● À PRODUIRE
Pouvez-vous recopier mot pour mot le passage de l'extrait sur la guerre en Irak qui commence aux mots « Tout comme à » et s'arrête après « massives à al-Qaïda. » ?

:: EXTRAIT À LIRE ::

Rich a fait remarquer que le gouvernement Bush disposait d’« un temps limité pour vendre une guerre en Irak. »Il cite un rapport de la Commission des services armés du Sénat publié la semaine dernière et dans lequel le psychiatre des armées, Major Paul Burney qui supervisait les interrogatoires à Guantanamo Bay a dit, « Une bonne partie du temps, nous nous concentrions à chercher à établir un lien entre al-Qaïda et l’Irak et on n’y arrivait pas. » Burney a dit que des représentants de haut rang étaient « frustrés » de cette situation et les interrogateurs sentaient « de plus en plus de pression pour recourir à des mesures » qui produiraient les preuves désirées.

Tout comme à l’époque de l’Inquisition espagnole et des acolytes de Staline, le but de ces tortures était de contraindre les victimes à produire des mensonges politiquement utiles. Dans ce cas, et afin de justifier leur invasion illégale de l’Irak,  Bush, Cheney et Rumsfeld voulaient prétendre qu’il existait un risque que l’Irak donne des armes de destruction massives à al-Qaïda.

:::
:: DOCUMENTS SOURCES ::

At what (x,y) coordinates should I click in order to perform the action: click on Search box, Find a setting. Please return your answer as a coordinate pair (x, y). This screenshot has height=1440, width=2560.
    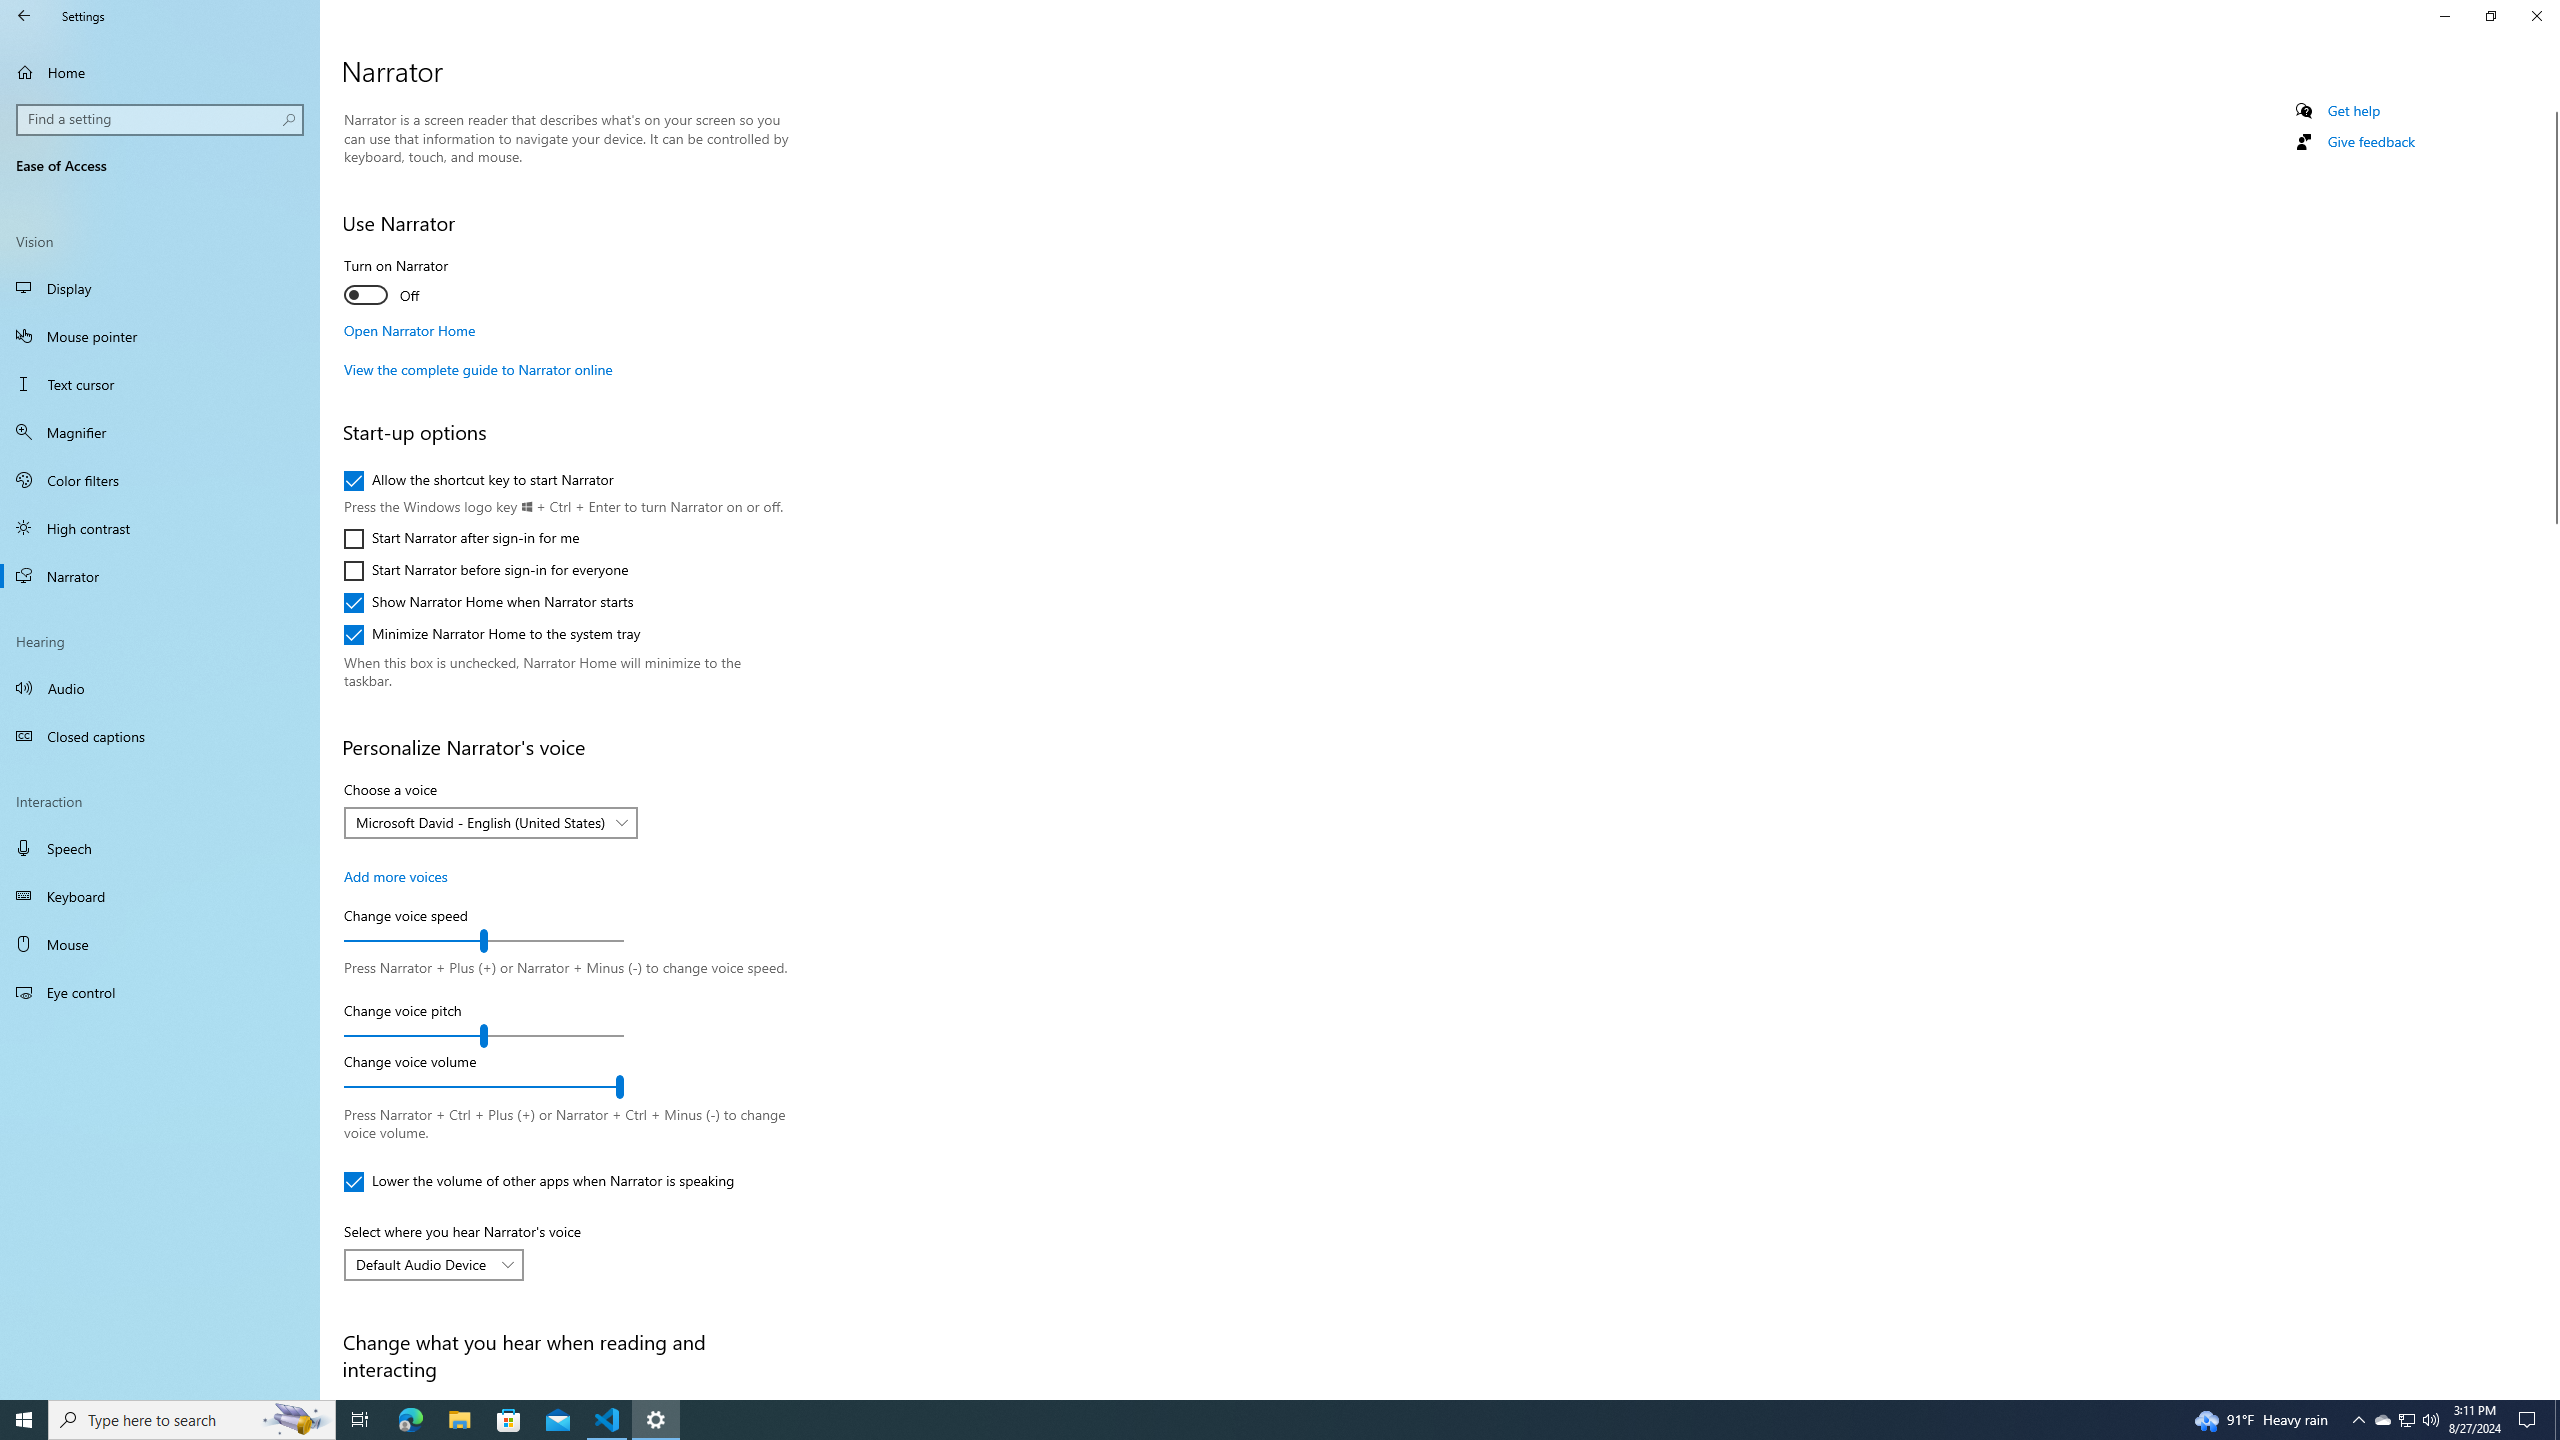
    Looking at the image, I should click on (161, 119).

:::

● RÉPONSE ATTENDUE
Tout comme à l’époque de l’Inquisition espagnole et des acolytes de Staline, le but de ces tortures était de contraindre les victimes à produire des mensonges politiquement utiles. Dans ce cas, et afin de justifier leur invasion illégale de l’Irak,  Bush, Cheney et Rumsfeld voulaient prétendre qu’il existait un risque que l’Irak donne des armes de destruction massives à al-Qaïda.